And yeah, people saying "be more interesting!" are misguided. I try to find interesting ways to teach even the dullest grammar issues, but it can't be Dead Poets Society 24/7. (And even if it could, somebody would still be texting under the table.)
posted by Catseye at 11:46 AM on April 15, 2010 [2 favorites]


Can you get permission to disengage wireless access? Sorry I'm not well versed in technology to know if that's possible without wiping out the entire school during off hours.

It is your class. You are the authority. Tell the little jerks that your way or the highway--computers off. They can retype their notes later. Pen and paper didn't hurt anyone.
posted by stormpooper at 11:46 AM on April 15, 2010


I will also say that there is a very strong correlation between the alert students (i.e., those who do not text or surf during class) and the students who receive good grades. Much of the motivation for wanting to fix this problem has to do with wanting the students to do better in class!

Agreed. This is less about the rights of students to act like assholes*ahem*adults than it is about how classrooms and instructors are adapting to new rules of technology and engagement.

1. Professors will and have tried lots of strategies to keep students engaged and learning BECAUSE IT IS THEIR JOB. They are paid and scored, literally sometimes, by student evaluations and pass/fail rates. A student who is distracted, distracting, and not learning is a problem the professor has the right to address and remedy. The professor's job is to maximize learning, however s/he has to.
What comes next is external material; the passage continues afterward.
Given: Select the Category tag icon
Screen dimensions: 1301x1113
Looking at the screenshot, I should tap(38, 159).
2. Professors have the right to decide how Draconian or laissez-faire they want their classroom to be. Teaching styles vary. The students have the right to leave if they don't like it. The professor has the right to remove students that don't comply.

3. Professors have the right to expel students caught looking at ANYTHING inappropriate (read: pretty much anything involving women+skin) because it's a sexual harassment issue and the professor is responsible for creating an "safe and appropriate learning environment".
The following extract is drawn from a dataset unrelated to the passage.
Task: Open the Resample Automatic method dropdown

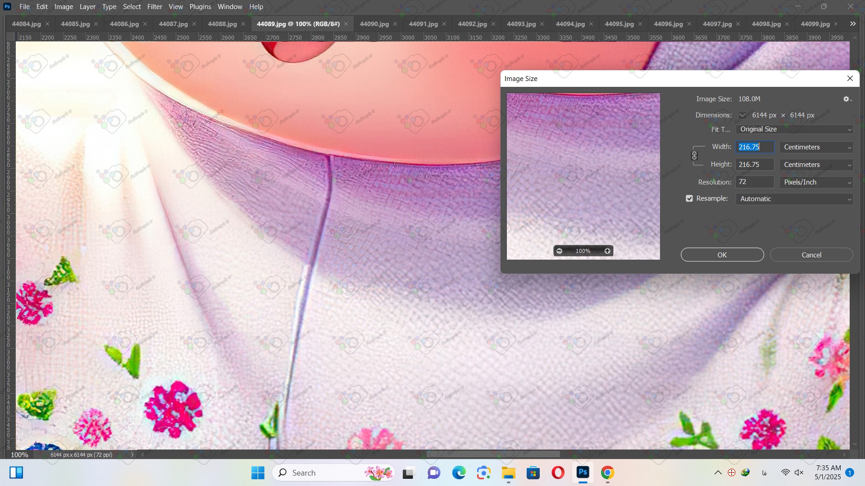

4. Professors are not talking textbooks. Classrooms are not just about learning information, but the customs and protocols of the field: the non-verbals of the conversation - academic, business, or social - the students will enter. The WAY something is talked about is as, if not more, important than WHAT is talked about.

Emily Post for iPhones? It's being worked out in the classrooms.

p.s. I multi-task. Very well.

Please give me your name so I can be sure to never hire you.


@neuron: unnecessary, rude, and unproductive criticism. I believe that's what the kids these days call a "troll", and is more appropriate for a forum like 4chan.
posted by crash blossoms at 11:49 AM on April 15, 2010 [1 favorite]


The guy who said "up yours" is not particularly rude. Metafilter is awash with all sorts of outbursts, so this is acceptable. I taught in history subjects at several u's, incl. Ivies. Then I quit teaching for my own self-started profession in academic publishing. I still am active in my field, and publish successfully. Now: let me say, Humanities studies in history, esp., involve attention being paid to difficult, in some sense philological work. Ideas about the past emerge in people's minds only when some hard work gets devoted to this general sort of philological engagement. (I use the word "phil'gy" generally and enthusiastically. It is not a creaky old-fashioned thing, but it is about self-examination and cultural examination through people's words and other expressions.)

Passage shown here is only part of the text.